Referring now to FIG. 5, a single patient monitor may be placed on the patient 26 when the patient is in the bore 14 to communicate remotely with the control unit 24 and a patient monitoring unit 50 for diagnostic monitoring. The problems of obstructions, caused by cabling and of electrical interference induced in the cable runs, may be avoided through the use of a wireless transmitter system 76 comprising a transmitter 78 and receiver 80. The transmitter 78 receives one or more of the signals 52 to transmit them to the receiver 80 which provides them to the patient monitoring unit 50. One such system is described in U.S. patent application Ser. No. 11/075,620 filed Mar. 9, 2005 hereby incorporated by reference.
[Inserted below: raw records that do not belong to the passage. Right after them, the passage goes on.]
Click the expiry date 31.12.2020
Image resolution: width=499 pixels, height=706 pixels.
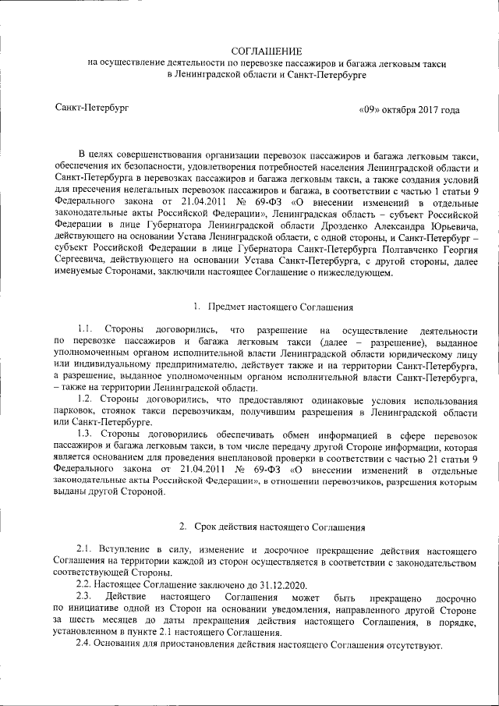[x=278, y=585]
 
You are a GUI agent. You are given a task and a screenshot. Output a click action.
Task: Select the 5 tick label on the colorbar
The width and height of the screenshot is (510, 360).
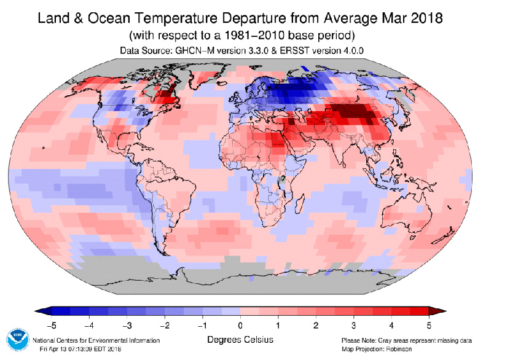pos(429,324)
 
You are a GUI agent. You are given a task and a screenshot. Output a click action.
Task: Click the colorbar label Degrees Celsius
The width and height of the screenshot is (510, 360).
pos(240,340)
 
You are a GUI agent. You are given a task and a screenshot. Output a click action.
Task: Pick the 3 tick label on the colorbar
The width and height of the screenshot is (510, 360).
pos(353,324)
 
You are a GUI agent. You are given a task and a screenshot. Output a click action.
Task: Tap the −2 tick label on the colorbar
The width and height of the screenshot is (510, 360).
pos(165,324)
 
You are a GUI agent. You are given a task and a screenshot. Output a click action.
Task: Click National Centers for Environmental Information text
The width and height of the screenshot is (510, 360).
pos(96,340)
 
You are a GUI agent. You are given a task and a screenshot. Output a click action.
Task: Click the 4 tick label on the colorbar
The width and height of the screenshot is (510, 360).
pos(391,324)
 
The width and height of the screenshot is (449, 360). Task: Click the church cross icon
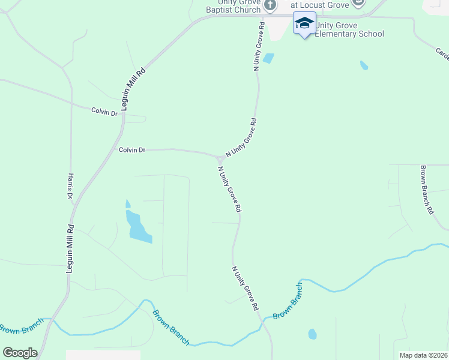pyautogui.click(x=270, y=5)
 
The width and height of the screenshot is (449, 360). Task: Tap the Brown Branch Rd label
pyautogui.click(x=426, y=190)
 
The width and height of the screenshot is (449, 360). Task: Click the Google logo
pyautogui.click(x=20, y=353)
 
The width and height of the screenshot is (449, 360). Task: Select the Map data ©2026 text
pyautogui.click(x=423, y=355)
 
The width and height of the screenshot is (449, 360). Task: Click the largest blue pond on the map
pyautogui.click(x=138, y=227)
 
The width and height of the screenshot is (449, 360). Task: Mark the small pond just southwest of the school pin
pyautogui.click(x=268, y=58)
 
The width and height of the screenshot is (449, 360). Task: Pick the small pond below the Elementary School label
pyautogui.click(x=364, y=65)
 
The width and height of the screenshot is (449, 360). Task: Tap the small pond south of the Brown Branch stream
pyautogui.click(x=312, y=334)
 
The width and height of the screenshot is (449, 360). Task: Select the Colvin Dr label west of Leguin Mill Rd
pyautogui.click(x=104, y=111)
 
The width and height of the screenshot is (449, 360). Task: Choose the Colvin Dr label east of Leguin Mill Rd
pyautogui.click(x=132, y=150)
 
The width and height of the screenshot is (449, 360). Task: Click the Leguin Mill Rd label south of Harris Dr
pyautogui.click(x=70, y=250)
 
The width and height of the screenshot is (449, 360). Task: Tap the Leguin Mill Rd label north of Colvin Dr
pyautogui.click(x=133, y=90)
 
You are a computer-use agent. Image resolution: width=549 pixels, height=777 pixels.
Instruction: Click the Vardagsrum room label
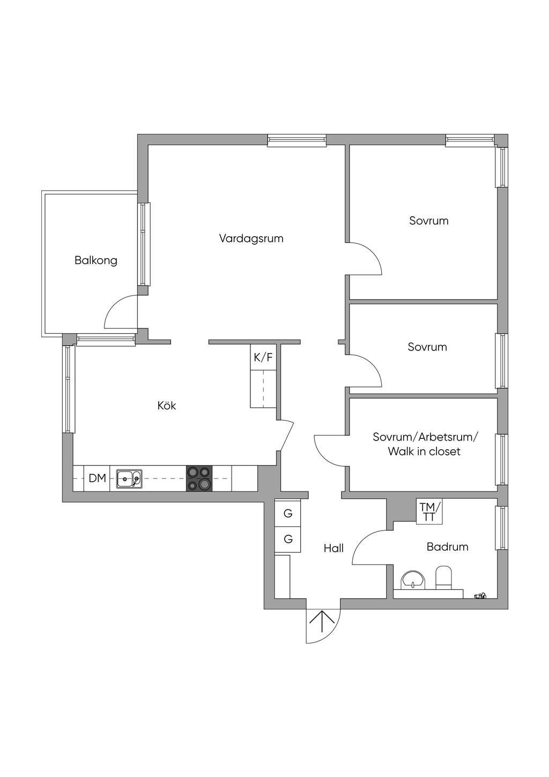(251, 238)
In the present invention, one of the scalar signals from this wireless system as transmitted by the transmitter 78 may be also provided to the detector 54 allowing such wireless monitors to be used not only for diagnostic imaging, but also for timing purposes without the burden of wirelessly transmitting vector ECG data.

More generally, the transmitter system 76 need not be limited to a radio system, but may be an optical transmission system using fiber or free space optical transmission, an acoustic transmission system, or other transmission systems known in the art for transmitting information without interference with the MRI acquisition. In this context, the transmission of scalar data can facilitate the transmission process by reducing the bandwidth required for the transmission and/or increasing potential noise rejection.

It is specifically intended that the present invention not be limited to the embodiments and illustrations contained herein, but include modified forms of those embodiments including portions of the embodiments and combinations of elements of different embodiments as come within the scope of the following claims.